Online traffic analysis is vital for anyone selling or offering services via the web. Though app options here are limited, Google Analytics is excellent – and free for websites with under 10m hits a month.

“We use it to see if a campaign has brought more visitors to a site and how many are buying something,” says Finnegan, also co-founder of digital marketing agency Grofuse, based in Derry. “One firm was getting good traffic but sales were dropping. We realised it was because a lot of visitors were coming via a horrendous mobile site. We improved it and the company tripled its conversion rate.”

Stock control

Several apps, such as Brightpearl, can help you ensure you have enough products to meet demand. Features can include item-shortage alerts and monitoring trends to see which products are likely to be in high demand. The apps may also integrate with other sales and fulfilment software.

Sharing documents

Many firms use the likes of Google Docs and Google Sheets so staff can access, edit and store company documents, for example trading reports or marketing copy, via their mobile phones.

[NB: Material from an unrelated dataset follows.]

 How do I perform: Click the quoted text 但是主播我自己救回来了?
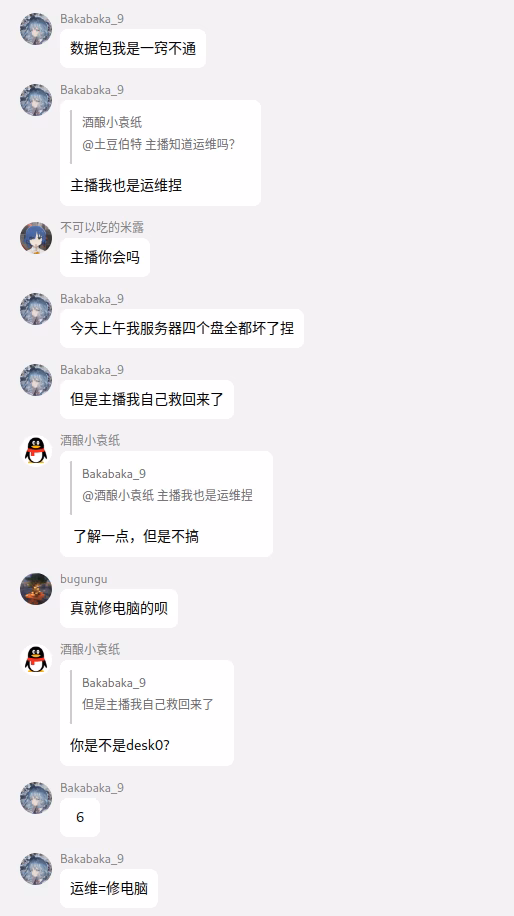tap(148, 705)
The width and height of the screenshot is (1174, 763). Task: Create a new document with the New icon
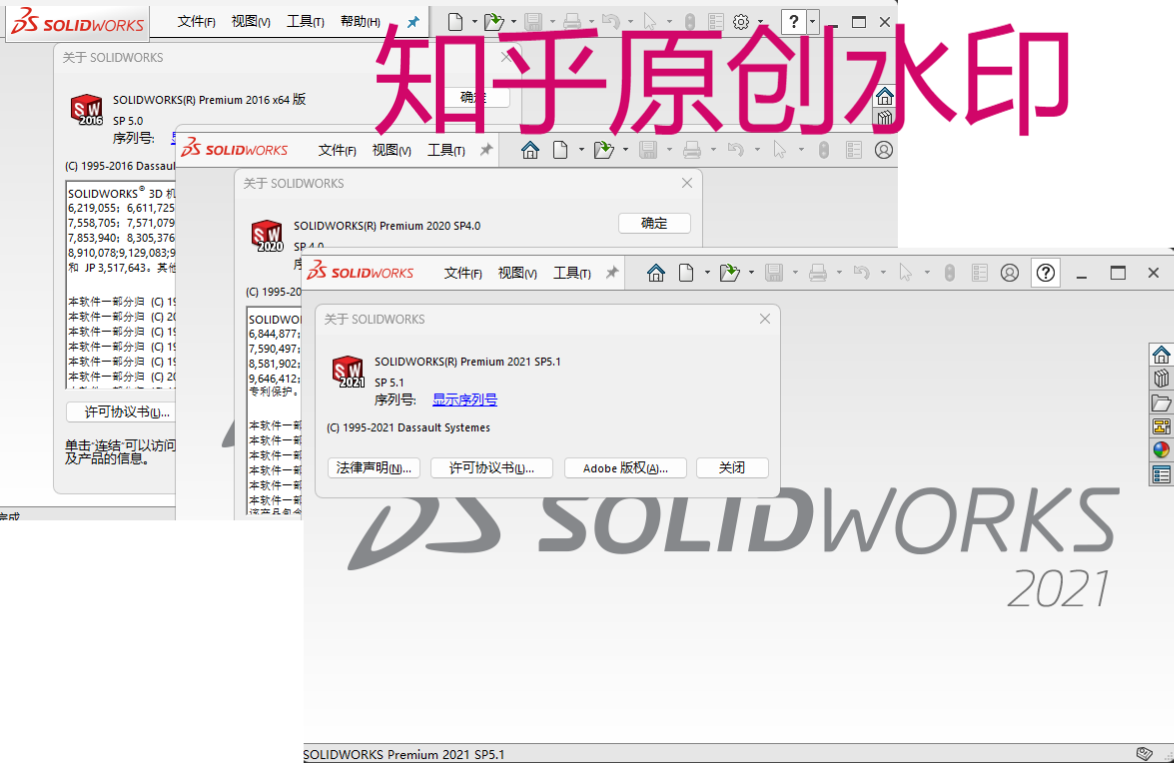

They’re inexpensive and reliable.

But a good alternative includes Dropbox. “We have a Dropbox shared folder,” says Crowley. “It means I can show documents such as product lists to clients when I’m meeting them in a cafe, for example.”

Remote working

For video conferencing, Finnegan recommends Appear. Products such as Citrix, meanwhile, allow you to access your workplace desktop through your phone.

Human resources

Apps such as CascadeGo receive and record requests for leave and share important documents with staff.

The Workable recruitment app, meanwhile, allows you to search for possible candidates, order them into funnels, such as those you are inviting for an interview, and automatically generates rejection emails.

Creative inspiration

Looking at apps such as Instagram can be a great way of generating ideas for everything from branding logos to new office furniture.

Researching geometric shapes on Pinterest inspired Una Healey, creative director of Una Healey Design studio, Dublin, with concepts for new drinks packaging recently. “There’s so much online to spark something,” says Healey.

User-friendly design apps such as Canva have templates to help you create quality leaflets, presentations and social media posts.

Social media

It’s almost unheard of for SMEs to not use Facebook and Twitter apps to promote offers or company successes these days.

For a business audience, it is also important to consider LinkedIn. “I’ll post about a successful campaign knowing it’ll reach a business-focused audience and potential new leads,” says Neans McSweeney, owner and director of Kilkenny PR firm McSweeney Media.

Hootsuite and Buffer allow you to schedule and publish social media posts across different platforms, so you don’t have to do them manually – useful if you have customers in other time zones.

Mailchimp allows you to create and monitor the effectiveness of email newsletters.